Les nuits blanches passèrent, les jours exténués aussi. Le sapin perdait ses épines à gros sanglots tandis que le petit garçon examinait les boules rouges sans comprendre ce que c’était. Il touchait un peu les branches sans oser les arracher, car il avait été réprimandé. Le sapin tomba en décrépitude. Les épines jonchèrent le carrelage. Les objets environnants étaient devenus identiques entre eux et chacun d’eux était identique à la souffrance.
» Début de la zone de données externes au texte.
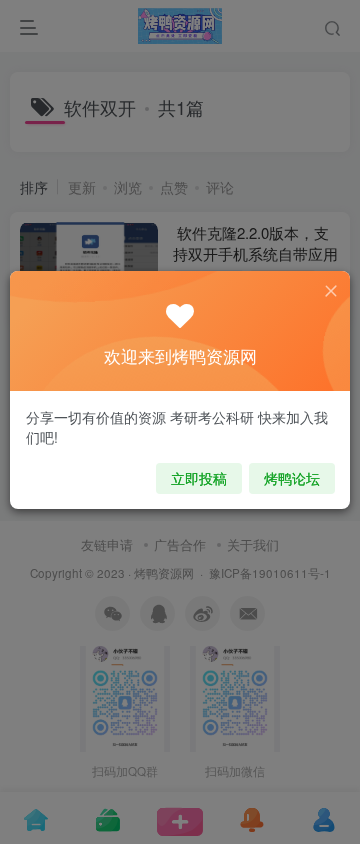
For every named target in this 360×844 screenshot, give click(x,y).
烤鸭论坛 (292, 478)
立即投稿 (199, 478)
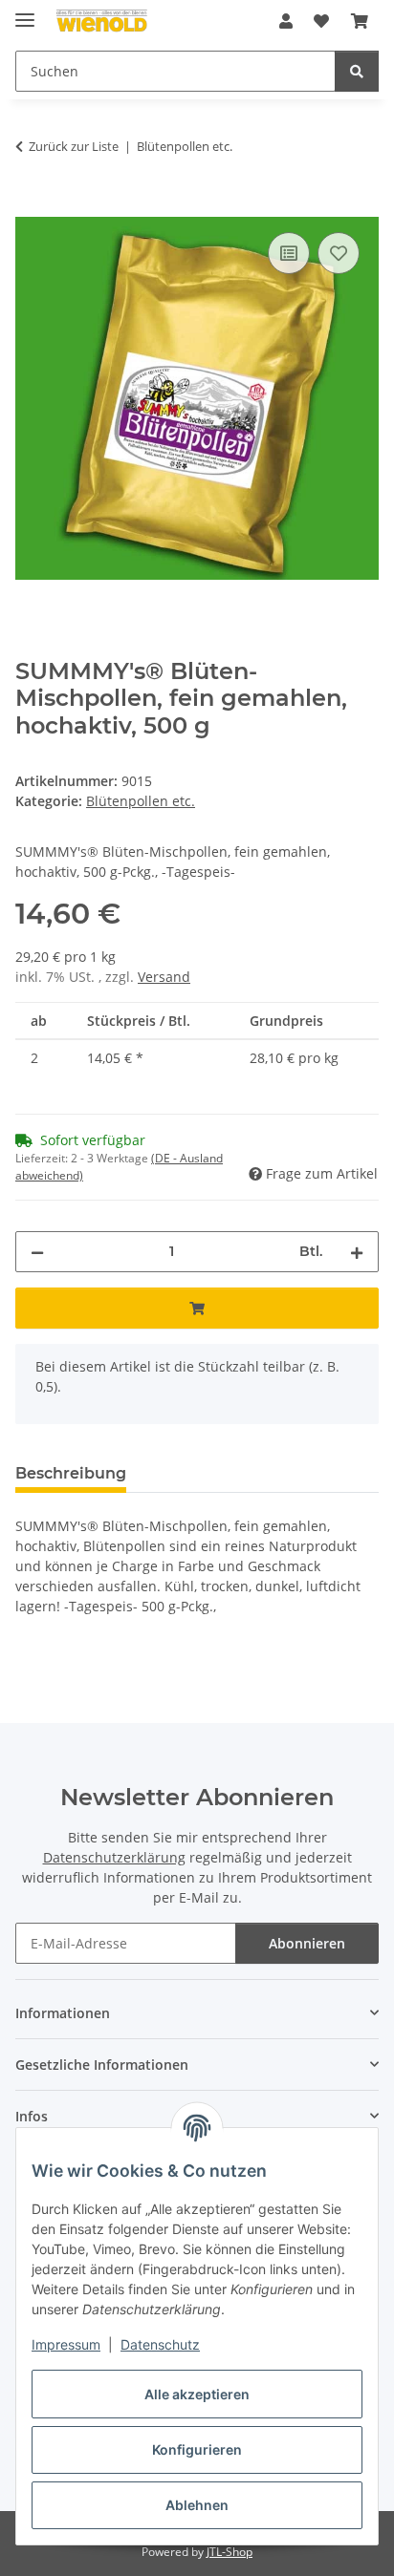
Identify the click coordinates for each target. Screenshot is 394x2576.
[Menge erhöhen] (357, 1251)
Le samedi 6 janvier 2007, l’homme lui ôta les vis qui lui faisaient tellement mal. Ce fut une libération. Il le traîna dehors, dans le jardin, sur la neige sale. Il prit sa tronçonneuse et, une par une, il coupa les branches qui restaient. Il n’y a pas de mot pour décrire une telle souffrance. Il est impossible de s’accoutumer à la souffrance. On croit qu’on est au fond du gouffre, mais ce n’est jamais fini. — Homme, toi mon réel, je t’en supplie, tue-moi d’un coup… murmurait le bois. Mais l’homme n’entendit que le vent et continua à couper. Il n’y a pas de mot pour décrire une telle souffrance. Il est impossible de s’accoutumer à la souffrance. On croit qu’on est au fond du gouffre, mais ce n’est jamais fini. C’est ce que les gens ne comprennent pas. Puis, il déposa le bout de bois sur un tas de bûches et s’en alla.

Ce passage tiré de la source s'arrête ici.